Entering edit mode
1 day ago
p-radwan.derbala
•
0
My question is about Multiple-testing in statistics and Deseq2-related:
Let's imagine the following scenario:
- I did a differential expression, using Deseq2, for all genes (as usual) in a specific tumor (lung) and got one biomarker, ex. ACT8, based on the p-adjusted <0.05
- If I want to confirm that this marker is differentially expressed also in (stomach), and I performed another Deseq2 analysis, should I consider the p-adjusted or only the p-value<0.05 for the ACT8?
In other words, does the specificity of my scientific question, based on solid evidence that a marker or set of markers was significant in another tumor type, limit the strictness of multiple testing to only the one gene or set of genes of the scientific question?

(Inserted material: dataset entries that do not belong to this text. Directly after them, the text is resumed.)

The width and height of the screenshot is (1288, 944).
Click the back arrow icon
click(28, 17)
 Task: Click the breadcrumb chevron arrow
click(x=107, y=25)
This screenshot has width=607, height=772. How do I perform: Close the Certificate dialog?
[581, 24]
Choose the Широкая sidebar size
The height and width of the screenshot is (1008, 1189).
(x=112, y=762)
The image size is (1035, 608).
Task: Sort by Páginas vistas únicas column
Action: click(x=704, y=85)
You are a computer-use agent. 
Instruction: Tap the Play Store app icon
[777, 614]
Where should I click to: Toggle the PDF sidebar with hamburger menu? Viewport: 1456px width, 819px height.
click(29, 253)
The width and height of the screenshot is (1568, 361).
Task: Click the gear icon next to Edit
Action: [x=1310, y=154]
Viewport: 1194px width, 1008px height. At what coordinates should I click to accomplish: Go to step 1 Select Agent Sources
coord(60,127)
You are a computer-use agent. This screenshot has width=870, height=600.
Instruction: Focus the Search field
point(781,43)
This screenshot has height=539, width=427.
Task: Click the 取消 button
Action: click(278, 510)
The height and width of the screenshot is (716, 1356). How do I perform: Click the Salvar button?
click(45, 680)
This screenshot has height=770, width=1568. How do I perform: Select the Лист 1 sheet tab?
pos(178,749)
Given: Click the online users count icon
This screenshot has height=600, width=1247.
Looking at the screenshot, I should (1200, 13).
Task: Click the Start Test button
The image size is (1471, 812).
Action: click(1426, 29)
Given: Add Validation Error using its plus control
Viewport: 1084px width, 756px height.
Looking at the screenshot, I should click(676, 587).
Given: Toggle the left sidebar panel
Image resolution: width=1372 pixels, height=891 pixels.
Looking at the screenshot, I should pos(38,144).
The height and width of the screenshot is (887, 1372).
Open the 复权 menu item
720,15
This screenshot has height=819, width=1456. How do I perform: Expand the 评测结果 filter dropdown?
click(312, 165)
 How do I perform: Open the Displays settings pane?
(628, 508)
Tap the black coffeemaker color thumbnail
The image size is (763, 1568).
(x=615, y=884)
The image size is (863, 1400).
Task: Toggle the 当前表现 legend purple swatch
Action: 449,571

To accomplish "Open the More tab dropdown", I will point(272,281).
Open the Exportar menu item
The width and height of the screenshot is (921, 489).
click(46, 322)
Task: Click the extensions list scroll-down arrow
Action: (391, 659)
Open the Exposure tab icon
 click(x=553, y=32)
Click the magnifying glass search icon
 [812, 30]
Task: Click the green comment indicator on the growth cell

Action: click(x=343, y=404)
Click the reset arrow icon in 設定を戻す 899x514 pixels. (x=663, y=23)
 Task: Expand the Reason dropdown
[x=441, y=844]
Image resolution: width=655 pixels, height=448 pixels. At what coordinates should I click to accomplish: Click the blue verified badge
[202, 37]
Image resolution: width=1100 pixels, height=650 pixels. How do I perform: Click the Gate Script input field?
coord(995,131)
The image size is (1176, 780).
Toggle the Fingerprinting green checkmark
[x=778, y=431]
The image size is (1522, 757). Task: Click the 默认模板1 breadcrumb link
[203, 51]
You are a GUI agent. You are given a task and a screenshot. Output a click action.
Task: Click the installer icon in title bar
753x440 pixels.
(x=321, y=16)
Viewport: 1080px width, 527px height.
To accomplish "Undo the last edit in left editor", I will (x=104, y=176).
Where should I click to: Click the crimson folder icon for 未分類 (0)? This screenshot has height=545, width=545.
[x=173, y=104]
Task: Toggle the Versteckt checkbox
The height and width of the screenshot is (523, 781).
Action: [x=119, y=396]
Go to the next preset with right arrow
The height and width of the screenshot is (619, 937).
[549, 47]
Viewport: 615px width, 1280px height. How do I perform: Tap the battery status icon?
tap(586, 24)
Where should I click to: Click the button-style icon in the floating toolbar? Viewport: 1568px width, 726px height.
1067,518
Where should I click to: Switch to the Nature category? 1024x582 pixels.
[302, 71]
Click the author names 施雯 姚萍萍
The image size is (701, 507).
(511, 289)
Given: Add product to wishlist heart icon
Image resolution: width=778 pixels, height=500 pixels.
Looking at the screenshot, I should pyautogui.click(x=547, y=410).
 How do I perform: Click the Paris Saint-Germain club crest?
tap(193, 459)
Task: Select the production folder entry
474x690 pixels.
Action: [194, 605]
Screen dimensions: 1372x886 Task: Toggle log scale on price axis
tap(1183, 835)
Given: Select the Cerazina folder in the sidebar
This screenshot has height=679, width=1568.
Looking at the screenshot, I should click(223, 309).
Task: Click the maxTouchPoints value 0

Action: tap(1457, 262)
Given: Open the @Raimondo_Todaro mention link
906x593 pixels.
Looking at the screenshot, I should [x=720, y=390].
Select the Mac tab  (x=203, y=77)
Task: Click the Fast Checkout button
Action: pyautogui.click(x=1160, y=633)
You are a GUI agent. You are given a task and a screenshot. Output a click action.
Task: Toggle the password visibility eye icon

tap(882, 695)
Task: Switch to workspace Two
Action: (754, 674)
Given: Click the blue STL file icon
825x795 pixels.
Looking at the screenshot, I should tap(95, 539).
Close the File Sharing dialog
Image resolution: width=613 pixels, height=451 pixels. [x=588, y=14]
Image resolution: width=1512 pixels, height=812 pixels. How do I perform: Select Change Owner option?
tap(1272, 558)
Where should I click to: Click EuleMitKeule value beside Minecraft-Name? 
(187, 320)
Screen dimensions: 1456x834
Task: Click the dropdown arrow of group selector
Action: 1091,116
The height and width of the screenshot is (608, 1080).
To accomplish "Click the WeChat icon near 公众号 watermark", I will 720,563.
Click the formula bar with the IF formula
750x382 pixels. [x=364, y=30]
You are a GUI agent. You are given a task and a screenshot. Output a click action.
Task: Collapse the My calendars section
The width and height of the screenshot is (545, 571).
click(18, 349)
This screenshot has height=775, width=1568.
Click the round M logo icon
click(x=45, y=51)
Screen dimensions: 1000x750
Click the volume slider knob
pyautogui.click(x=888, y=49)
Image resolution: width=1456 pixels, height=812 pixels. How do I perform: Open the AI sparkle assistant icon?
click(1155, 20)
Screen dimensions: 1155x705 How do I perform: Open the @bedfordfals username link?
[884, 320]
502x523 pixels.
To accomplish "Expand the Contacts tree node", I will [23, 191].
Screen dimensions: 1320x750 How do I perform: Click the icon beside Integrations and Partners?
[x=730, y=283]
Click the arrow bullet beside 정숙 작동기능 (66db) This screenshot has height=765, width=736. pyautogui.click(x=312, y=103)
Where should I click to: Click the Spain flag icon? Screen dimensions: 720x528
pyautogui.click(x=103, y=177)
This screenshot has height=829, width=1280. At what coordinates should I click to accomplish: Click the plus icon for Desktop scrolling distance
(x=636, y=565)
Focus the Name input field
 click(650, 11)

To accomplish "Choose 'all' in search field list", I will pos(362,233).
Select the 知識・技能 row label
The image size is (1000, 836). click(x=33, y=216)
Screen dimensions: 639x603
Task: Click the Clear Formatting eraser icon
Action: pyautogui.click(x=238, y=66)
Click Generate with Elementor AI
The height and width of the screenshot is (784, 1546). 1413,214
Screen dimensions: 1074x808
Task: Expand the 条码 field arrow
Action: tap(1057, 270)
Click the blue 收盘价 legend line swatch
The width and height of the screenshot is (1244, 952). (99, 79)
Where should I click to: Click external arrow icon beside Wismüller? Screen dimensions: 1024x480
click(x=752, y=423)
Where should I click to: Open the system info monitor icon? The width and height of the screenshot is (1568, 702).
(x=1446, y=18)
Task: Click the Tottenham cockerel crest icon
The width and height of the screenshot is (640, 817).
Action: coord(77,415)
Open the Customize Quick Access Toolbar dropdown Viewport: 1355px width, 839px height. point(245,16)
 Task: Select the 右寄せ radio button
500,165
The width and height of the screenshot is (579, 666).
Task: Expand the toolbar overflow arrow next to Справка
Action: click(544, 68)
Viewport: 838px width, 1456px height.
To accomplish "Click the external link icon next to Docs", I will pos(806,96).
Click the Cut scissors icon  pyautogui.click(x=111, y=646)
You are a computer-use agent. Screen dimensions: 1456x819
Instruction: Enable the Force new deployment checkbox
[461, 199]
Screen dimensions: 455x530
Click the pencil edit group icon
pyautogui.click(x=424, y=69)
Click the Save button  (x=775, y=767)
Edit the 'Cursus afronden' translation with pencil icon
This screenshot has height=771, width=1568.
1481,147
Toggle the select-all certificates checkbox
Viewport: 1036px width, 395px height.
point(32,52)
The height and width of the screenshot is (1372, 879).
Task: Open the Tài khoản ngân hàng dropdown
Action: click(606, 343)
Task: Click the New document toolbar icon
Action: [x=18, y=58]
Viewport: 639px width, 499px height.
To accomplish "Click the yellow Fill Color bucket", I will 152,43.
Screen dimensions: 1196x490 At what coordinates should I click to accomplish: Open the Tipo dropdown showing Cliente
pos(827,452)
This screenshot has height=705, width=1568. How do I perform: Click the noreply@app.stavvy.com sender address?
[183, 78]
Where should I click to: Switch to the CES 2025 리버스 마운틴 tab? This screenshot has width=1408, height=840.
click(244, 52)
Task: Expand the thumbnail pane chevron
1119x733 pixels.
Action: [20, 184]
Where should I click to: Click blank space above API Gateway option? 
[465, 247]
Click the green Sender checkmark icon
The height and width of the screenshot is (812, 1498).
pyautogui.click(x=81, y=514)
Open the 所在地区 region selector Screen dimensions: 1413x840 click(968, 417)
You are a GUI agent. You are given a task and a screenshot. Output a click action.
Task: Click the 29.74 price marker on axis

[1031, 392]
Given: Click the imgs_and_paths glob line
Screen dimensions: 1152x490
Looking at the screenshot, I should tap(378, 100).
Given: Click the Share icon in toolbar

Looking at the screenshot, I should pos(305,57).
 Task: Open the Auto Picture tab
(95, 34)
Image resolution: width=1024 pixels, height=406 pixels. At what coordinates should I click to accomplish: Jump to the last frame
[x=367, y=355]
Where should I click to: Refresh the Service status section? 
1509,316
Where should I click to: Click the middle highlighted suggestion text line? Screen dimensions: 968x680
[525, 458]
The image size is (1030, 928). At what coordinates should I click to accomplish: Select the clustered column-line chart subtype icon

If I get you correctly, you're asking whether you should correct all genes for multiple testing or only a subset, or in an extreme case only the genes you care about.
Basically, I (not being a statistician at all) think that you should correct with the genes that went into the analysis. The power of DESeq2 and tools like it comes from the fact that it uses the shared information across many genes to accurately estimate variance across the full range of average expression values. Without many genes it could not generate this power. Then later cherrypicking which genes go into MT correction seems inaccurate to me. I think you can be filter a bit, for example only protein-coding to lower MT burden a bit, but selecting a handfull of genes seems off to me. Not very scientific comment, I realize this.